Gelelim gezimizin en hüzünlü bölümüne. Gazeteci arkadaşım Nil Kuyumcu’nun “Amazon Kulüp’ ü görmeden gelmeyin!”sözünü hatırlayarak Marmaris yolu üzerinden Bördübet sapağına girdik. Yaklaşık yedi sekiz kilometre gittikten sonra kara toprak, simsiyah ağaçlar, hızar sesleri ve hüzünle dalgalarını koya yönlendiren, tadı tuzu kalmamış bir deniz ve sessizliğe bürünmüş bir koy ile karşılaştık. Yüzlerce hektar çam ormanı kül olmuş. Bir yanda yeşil çam ağaçları, bir yanda kararmış ağaçlar çok kötü bir tablo, eski durumuna gelmesi 30 yıl…
Yaklaşık birkaç kilometre yanık ormanlık alan içinde gittikten sonra hüznün yerini güzellikler alıyor.
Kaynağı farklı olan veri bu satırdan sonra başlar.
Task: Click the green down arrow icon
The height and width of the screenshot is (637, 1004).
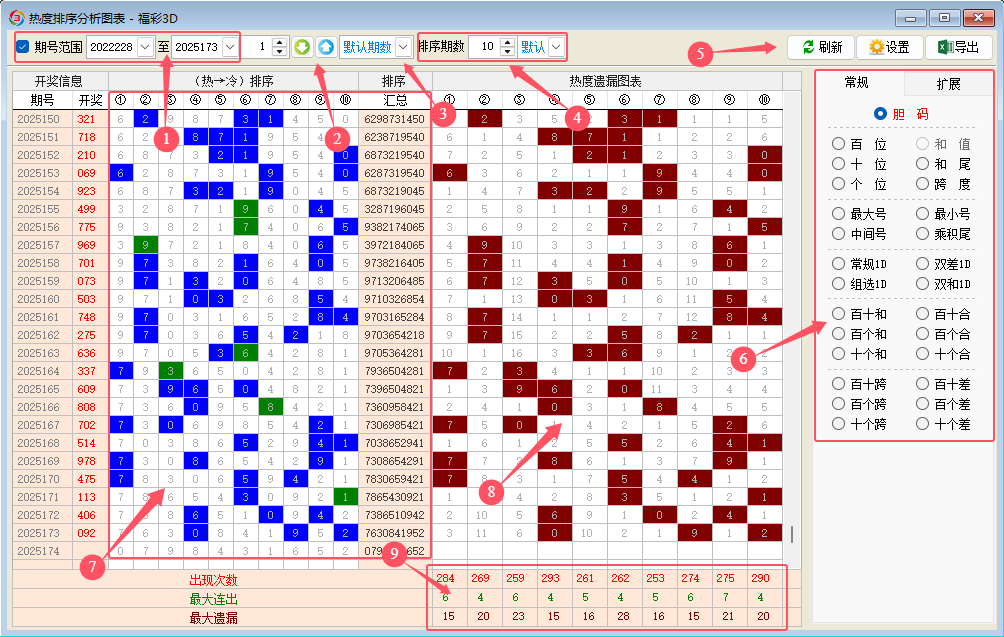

Bördübet Koyu’nun Amazon ormanlarından hiçbir farkı yok. Çam ağaçları denizin içine boylu boyunca sarkmış. Çevrede tatilini geçirenler kanolar ile geziyor, görüntüler gerçekten muhteşem. Bu bölgede gezilip görülmesi gereken çok özel ve güzel koylardan biri Bördübet.
Bördübet Koyu
Bölgede tatil yapmayı düşünenlere bir önerim olacak. Akyaka’dan Ören’e uzanan ve çamların arasında yolculuk yapılan bir yol var. Yerkesik Köyü’nden geçen, diğer sevimli ve şirin köylerin arasından Ören’e kadar uzanan yolculuk bir hayli keyifli. Ören’in yarı soğuk yarı sıcak denizi ise bir harika. Ören’in tadını kaçıran Termik Santral, görüntüsü bile korkunç. Yöre halkından geçtiğimiz günlerde balık ölümlerinin arttığını duyduk.
Ramazan ayında tadımız kaçtı. Güneşin batışını izlemek için, kaldığımız kampın tam karşısında Çamlı Köyü’nün inci kum plajına tozlu topraklı yollardan ulaştık. Plajın girişinde elinde muhtarlık bileti ile bizi karşılayan görevli yerli ve yabancı turistlerin akınına uğrayan bu güzel plajda saat 17.00 den sonra kalmanın yasak olduğunu söyledi. Nedenini sorduğumuzda ise ramazan ayı olduğunu ve görevlilerin oruç tuttuğunu bu nedenle plajın saat 17.00 de kapatılmasına muhtarlığın karar verdiğini anlattı görevli. Şaşkın ve isyan halinde oradan ayrıldık.
Bir günümüzü Muğla’ya ayırdık. Dar sokakları, eski ama bembeyaz evleriyle Muğla yüzyılın başındaki gibi bir görünüm veriyor. Sanırım Muğla halkı da bu uygulamaya inanmış ve eski evleri sahiplenmiş, korumuş, iyi bakmış. Özellikle bir Özbek vatandaşının bağışladığı Özbek Evi’ni mutlaka ziyaret etmek gerekiyor.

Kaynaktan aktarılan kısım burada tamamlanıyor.